Every instant remembered. Of joy. Of pain. Of longing. Of rage. Of hatred. Of self-loathing.

Of being Allen.

Her fists hammered her reflection, smashing it into a hundred brittle moments.

Blood trickled from her fists, streamed along her arms, made curling patterns across her breasts and belly.

She licked her blood, and found it good. It was shed for herself. Gripping splinter shards of mirror, Elaine crossed to her unfinished painting. She stood before the life-sized figures, loving and hating what she had created.

Her fists moved across the canvas, slashing it into mad patterns. Take. This is my body. Given for me.



Blacklight was finishing a cold anchovy and black-olive pizza. He considered his greasy sauce-stained hands, wiped them on his jeans. Stains were exchanged, with little disruption of status quo. He licked his tattooed knuckles clean.

It was raining somewhere, because the roof of the old warehouse leaked monotonously away from the light. He watched Kane. Maybe Lionel Atwill’s caged gorilla on the loose in the lab. Maybe Rondo Hatton as Mr Hyde.

“So what are lacunae?”

Kane was studying a biochemical supply catalogue. “Gaps. Cavities. Blank spaces.”
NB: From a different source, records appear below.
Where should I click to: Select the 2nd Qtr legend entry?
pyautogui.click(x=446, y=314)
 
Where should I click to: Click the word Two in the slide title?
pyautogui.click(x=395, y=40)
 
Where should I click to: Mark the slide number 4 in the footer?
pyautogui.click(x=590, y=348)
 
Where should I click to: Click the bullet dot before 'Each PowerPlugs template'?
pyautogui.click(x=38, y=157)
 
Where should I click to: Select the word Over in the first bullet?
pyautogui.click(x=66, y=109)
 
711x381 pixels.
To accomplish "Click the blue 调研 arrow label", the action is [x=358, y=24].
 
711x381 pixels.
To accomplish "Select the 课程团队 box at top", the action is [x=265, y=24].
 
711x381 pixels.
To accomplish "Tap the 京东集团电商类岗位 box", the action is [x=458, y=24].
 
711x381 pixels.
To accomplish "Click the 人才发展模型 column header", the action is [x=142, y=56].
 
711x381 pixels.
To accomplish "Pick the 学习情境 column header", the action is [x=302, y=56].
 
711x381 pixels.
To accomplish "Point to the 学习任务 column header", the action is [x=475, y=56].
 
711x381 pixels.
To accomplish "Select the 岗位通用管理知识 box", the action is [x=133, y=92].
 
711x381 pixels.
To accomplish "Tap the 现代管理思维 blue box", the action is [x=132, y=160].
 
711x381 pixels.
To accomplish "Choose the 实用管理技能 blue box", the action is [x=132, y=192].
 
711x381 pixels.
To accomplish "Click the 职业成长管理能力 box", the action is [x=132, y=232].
“Spaces are important,” Blacklight said. He knotted his pizza-stained fists and rolled their knuckles together.

“Do you know how atomic bombs work?”

“Used to build them,” Kane said. “They’re overrated.”

“You take two hunks of plutonium or something,” Blacklight informed him. “Big as your fist. Now then, keep space between them, and it’s on safety. But... ” and he knocked his fists against one another “.. .take away the spaces, slam ’em together. Critical mass. Kerblooie.”

He punctured the lecture with an explosive belch. “So that’s why there’s always got to be spaces in between,” Blacklight concluded. “Like the two halves of your brain. Id and Ego. Yin and Yang. Male and Female. Even in your thoughts you’ve got to have these gaps—moments to daydream, to forget, to be absent-minded. What happens when you fill in all the lacunae?”

“Critical mass,” said Kane.



The mirror was a doorway, clouded and slippery with the taste of blood. Clutching angry shards of glass, Allen and Elaine waited on opposite sides, waited each for the other to break through.